It has been a rough few decades for endangered yellow-eyed penguins (Megadyptes antipodes). The species can only be found along a small portion of the southeastern coast of New Zealand’s South Island, the nearby Auckland Islands, and the isles of Campbell, Stewart and Codfish. Their total population numbered nearly 7,000 birds just 30 years ago but today that total has fallen to closer to 4,000. The species seems to face threats from all sides: Feral cats and invasive stoats (a kind of weasel that also threatens kiwis) prey on their nests; bacterial diseases and a blood parasite have killed them by the hundreds; food has at times been scarce, possibly due to climate change; and ecotourists have been known to disturb the penguins’ breeding colonies, lowering fledglings’ chances of survival.

Now we have word of yet one more, growing threat to the penguins at coastal New Zealand. According to data presented this past weekend at a symposium on the species, an estimated 70 yellow-eyed penguins are known to die every year from entanglement in trawling nets or long-line fishing hooks used by commercial fishing vessels.

But that number might be an underestimate. According to marine ecologist Ursula Ellenberg, director at Eudyptes EcoConsulting, Ltd., more data is needed to understand the mortality rate of yellow-eyed penguins. Ellenberg, who has been studying the birds since 2003, told the symposium audience that there is a need for more monitoring of large commercial fishing vessels and the creatures that are caught in or die in their nets. Earlier this year conservationists attempted but failed to place human observers on commercial ships in two of the penguin’s primary habitat regions along the Otago Peninsula on South Island and the Foveaux Strait between South and Stewart islands.

Ellenberg reported that an electronic monitoring system is being tested on smaller boats that use set nets, fixed gill nets set into place with anchors. The system combines cameras, GPS devices and winch sensors to document what is being caught in these nets. The boats that use set nets are typically too small to carry human observers in addition to their crew.

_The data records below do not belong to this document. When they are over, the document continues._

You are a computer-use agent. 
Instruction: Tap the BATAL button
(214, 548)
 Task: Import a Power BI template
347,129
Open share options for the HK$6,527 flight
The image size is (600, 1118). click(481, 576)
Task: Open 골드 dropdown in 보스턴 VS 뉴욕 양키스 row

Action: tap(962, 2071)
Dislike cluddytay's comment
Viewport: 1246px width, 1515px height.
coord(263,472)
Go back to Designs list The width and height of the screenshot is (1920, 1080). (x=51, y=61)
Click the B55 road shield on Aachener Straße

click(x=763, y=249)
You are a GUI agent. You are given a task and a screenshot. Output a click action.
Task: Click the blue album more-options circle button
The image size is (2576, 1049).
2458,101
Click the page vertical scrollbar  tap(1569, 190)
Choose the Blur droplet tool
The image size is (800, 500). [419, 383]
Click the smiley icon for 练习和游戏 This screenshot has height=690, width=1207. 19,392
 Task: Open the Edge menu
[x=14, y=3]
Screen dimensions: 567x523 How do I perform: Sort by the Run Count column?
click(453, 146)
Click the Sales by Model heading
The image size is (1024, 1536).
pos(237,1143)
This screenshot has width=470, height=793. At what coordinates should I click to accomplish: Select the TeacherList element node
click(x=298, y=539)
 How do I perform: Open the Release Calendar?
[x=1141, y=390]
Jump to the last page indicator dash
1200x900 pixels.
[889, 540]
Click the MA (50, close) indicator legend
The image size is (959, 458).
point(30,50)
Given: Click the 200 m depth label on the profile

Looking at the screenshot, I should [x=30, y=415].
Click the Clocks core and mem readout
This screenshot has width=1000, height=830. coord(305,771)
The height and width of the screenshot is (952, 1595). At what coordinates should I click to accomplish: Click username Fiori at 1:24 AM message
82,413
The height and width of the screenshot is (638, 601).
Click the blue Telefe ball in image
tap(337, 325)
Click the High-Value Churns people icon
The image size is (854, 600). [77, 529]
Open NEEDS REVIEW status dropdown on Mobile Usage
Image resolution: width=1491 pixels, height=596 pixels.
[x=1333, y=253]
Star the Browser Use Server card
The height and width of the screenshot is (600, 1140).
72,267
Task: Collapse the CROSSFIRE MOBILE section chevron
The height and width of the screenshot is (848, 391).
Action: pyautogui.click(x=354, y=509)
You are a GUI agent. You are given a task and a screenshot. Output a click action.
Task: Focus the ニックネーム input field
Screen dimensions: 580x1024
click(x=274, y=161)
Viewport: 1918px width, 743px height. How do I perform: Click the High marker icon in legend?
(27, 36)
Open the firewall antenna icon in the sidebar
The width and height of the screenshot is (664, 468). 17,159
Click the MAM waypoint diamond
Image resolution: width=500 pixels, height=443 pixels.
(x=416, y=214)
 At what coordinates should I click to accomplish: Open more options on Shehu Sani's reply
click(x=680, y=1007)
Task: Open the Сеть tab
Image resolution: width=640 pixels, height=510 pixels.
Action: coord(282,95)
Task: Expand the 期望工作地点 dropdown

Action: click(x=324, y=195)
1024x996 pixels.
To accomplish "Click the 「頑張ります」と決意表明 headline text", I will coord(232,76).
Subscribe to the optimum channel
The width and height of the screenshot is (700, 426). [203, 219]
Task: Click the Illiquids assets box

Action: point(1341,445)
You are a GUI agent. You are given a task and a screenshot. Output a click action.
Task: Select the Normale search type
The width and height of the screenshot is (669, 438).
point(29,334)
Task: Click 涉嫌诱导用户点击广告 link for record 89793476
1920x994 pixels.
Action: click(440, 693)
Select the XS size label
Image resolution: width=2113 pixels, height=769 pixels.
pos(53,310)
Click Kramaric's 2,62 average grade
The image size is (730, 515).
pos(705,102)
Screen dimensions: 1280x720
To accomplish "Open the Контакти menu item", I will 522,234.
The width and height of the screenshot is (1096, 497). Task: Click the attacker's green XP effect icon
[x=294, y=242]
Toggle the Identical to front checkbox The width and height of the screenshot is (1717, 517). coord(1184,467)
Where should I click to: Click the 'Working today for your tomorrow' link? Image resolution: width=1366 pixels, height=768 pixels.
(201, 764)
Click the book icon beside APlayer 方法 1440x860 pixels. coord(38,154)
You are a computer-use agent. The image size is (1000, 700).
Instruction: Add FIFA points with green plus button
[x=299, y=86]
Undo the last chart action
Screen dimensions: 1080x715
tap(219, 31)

Set nets are the biggest threat to New Zealand’s critically endangered Maui’s dolphins (Cephalorhynchus hectori maui).

New Zealand’s Ministry for Primary Industries—which was formed in April following the merger of the ministries related to fisheries, agriculture and forestry—reported at the symposium that they are developing a five-year observation plan to see how fishing vessels affect all seabirds in the region.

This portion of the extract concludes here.